Rewrite the lines from the line with "Image resolution: width=1313" up to and including the line with "Action: point(343,313)", putting "drop-down list" in place of "dropdown" and changing nothing else.

:: DATASET EXCERPTS ::
________________________
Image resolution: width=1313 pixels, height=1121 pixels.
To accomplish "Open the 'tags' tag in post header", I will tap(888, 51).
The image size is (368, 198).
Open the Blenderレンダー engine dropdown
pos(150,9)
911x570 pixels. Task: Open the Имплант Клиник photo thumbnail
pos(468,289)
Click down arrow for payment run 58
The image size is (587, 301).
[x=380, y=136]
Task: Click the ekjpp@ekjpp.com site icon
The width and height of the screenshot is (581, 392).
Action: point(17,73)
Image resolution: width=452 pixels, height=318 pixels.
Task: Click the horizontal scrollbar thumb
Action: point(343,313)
________________________
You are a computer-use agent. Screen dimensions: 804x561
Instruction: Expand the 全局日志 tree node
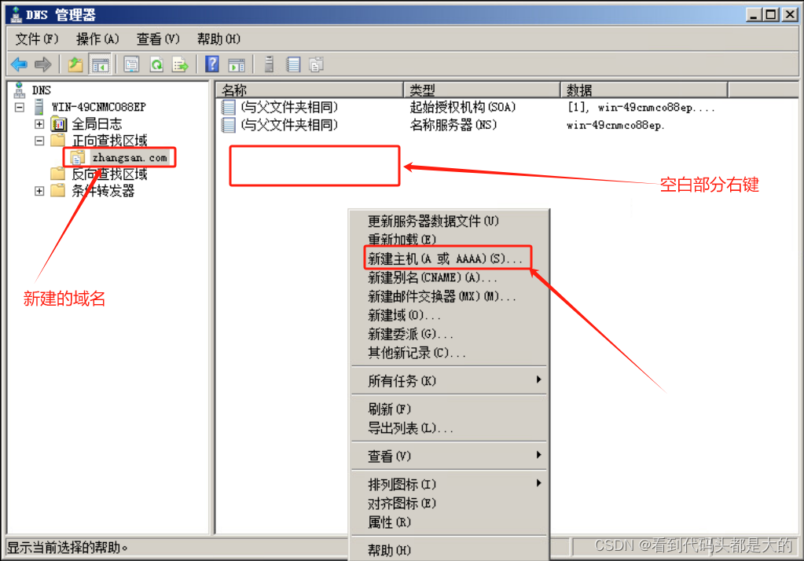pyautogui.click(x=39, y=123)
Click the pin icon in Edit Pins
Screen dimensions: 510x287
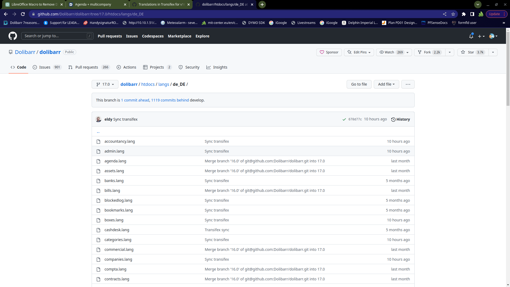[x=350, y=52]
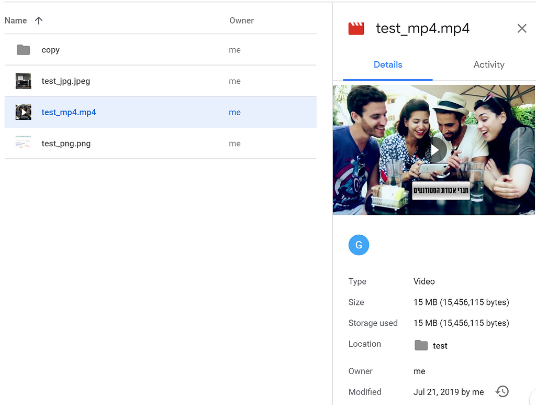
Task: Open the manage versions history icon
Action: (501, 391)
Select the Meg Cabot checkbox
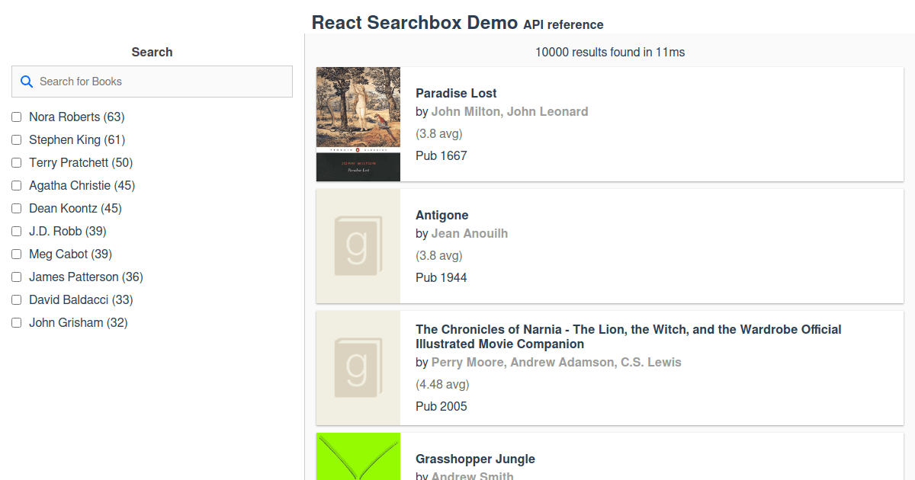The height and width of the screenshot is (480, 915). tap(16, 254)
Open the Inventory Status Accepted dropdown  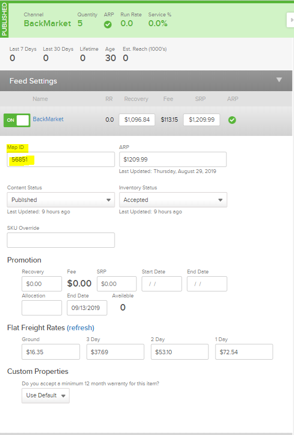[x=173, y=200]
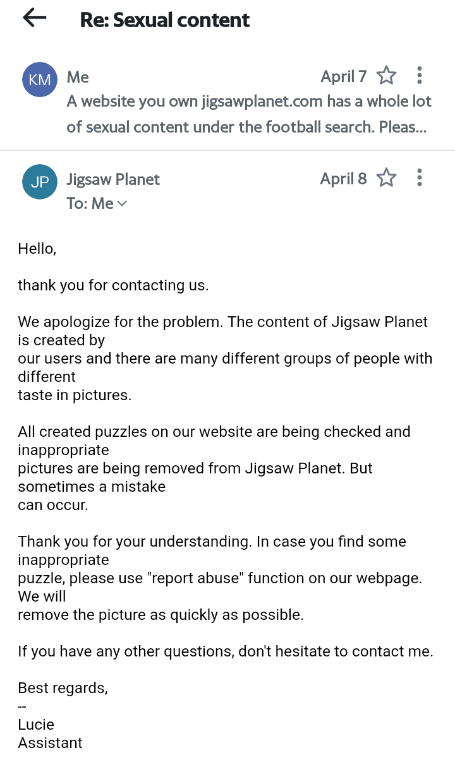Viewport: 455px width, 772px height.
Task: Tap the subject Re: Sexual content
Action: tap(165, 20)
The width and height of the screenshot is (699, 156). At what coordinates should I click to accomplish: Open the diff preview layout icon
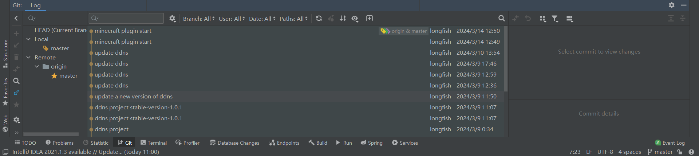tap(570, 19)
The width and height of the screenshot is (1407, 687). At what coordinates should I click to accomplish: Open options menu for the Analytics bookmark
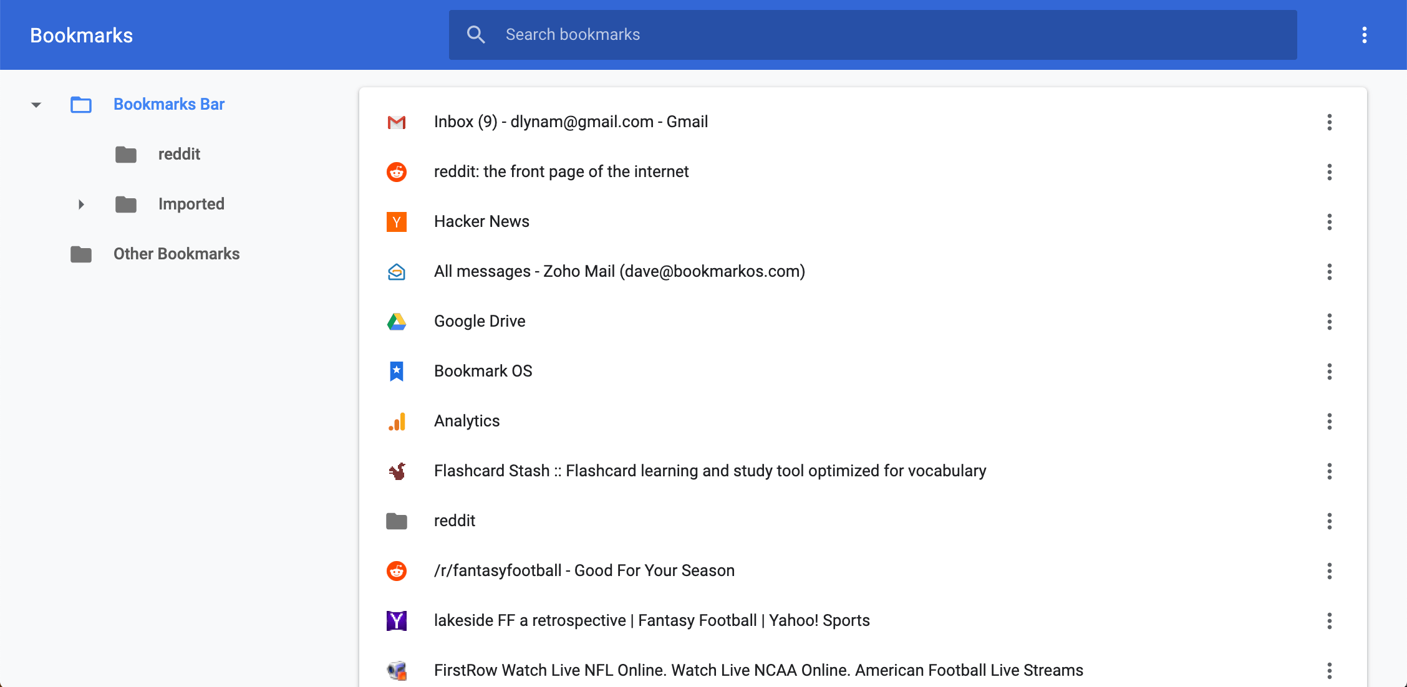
________________________
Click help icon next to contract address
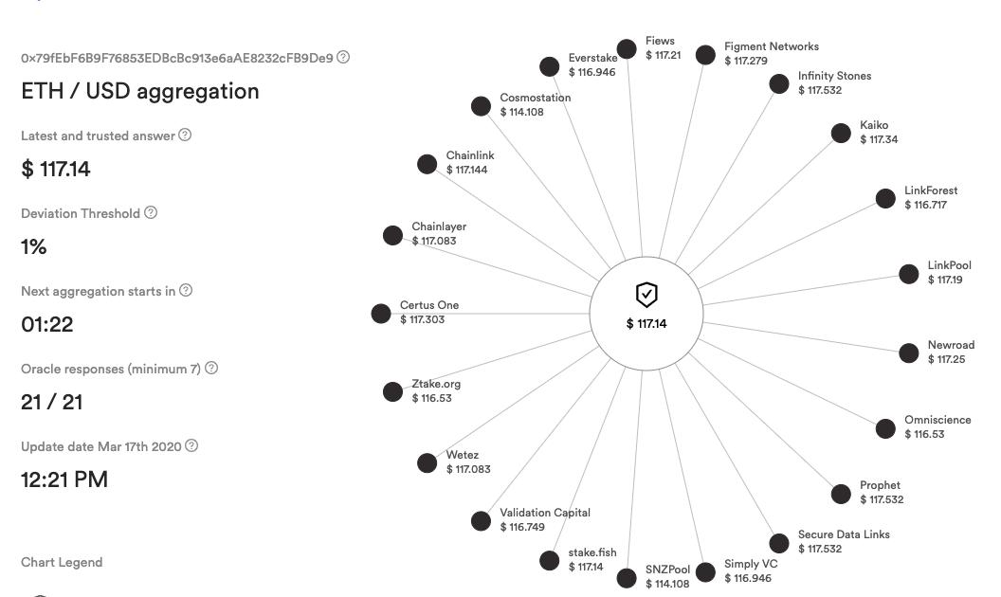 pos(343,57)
________________________
:: REPLY TO THE TASK ::
Image resolution: width=1313 pixels, height=1121 pixels.
To accomplish "Open the 'tags' tag in post header", I will tap(888, 51).
The image size is (368, 198).
Open the Blenderレンダー engine drop-down list
pos(150,9)
911x570 pixels. Task: Open the Имплант Клиник photo thumbnail
pos(468,289)
Click down arrow for payment run 58
The image size is (587, 301).
[x=380, y=136]
Task: Click the ekjpp@ekjpp.com site icon
The width and height of the screenshot is (581, 392).
Action: point(17,73)
Image resolution: width=452 pixels, height=318 pixels.
Task: Click the horizontal scrollbar thumb
Action: point(343,313)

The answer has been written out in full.